Reputation: 8035
I need to scrape a web page that has a javascript array embeded in inline javascript code, such as:
<script>
var videos = new Array();
videos[0] = 'http://myvideos.com/video1.mov';
videos[1] = ....
....
</script>
What's the easiest way to approach this and end up with a PHP array of these video urls?
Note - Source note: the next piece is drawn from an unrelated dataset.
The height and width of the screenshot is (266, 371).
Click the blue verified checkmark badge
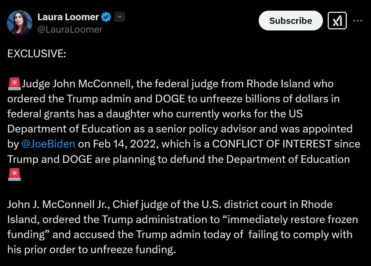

Edit: All videos are .mov extension.
Upvotes: 2
Views: 1370
Reputation: 65342
This is a bit more complicated, but it will get only those links, that are really of the form videos[0] = 'http://myvideos.com/video1.mov';
$tmp=str_replace(array("\r","\n"),'',$original,$matches);
$pattern='/\<script\>\s+var\ videos.*?((\s*videos\[\d+\]\ \=\ .http\:\/\/.*?\;\s*?)+)(.*?)\<\/script\>/';
$a=preg_match_all($pattern,$tmp,$matches);
unset($tmp);
if (!$a) die("no matches");
$pattern="/videos\[\d+\]\ \=\ /";
$matches=preg_split($pattern,$matches[1][0]);
$final=array();
while(sizeof($matches)>0) {
$match=trim(array_shift($matches));
if ($match=='') continue;
$final[]=substr($match,1,-2);
}
unset($matches);
print_r($final);
After feedback from the OP here is the simplified version:
$original=file_get_contents($url);
$pattern='/http\:\/\/.*?\.mov/';
$a=preg_match_all($pattern,$original,$matches);
if (!$a) die("no matches");
print_r($matches[0]);
Upvotes: 1
Reputation: 2425
You can scrape this by reading the page with a file_get_contents then retrieve the urls with a regex. This is the simplest way i know, especially if you know the file extensions for your videos. Exemple:
<?php
$file = file_get_contents('http://google.com');
$pattern = '/http:\/\/([a-zA-Z0-9\-\.]+\.[fr|com]+)/i';
preg_match_all($pattern, $file, $matches);
var_dump($matches);
Upvotes: 1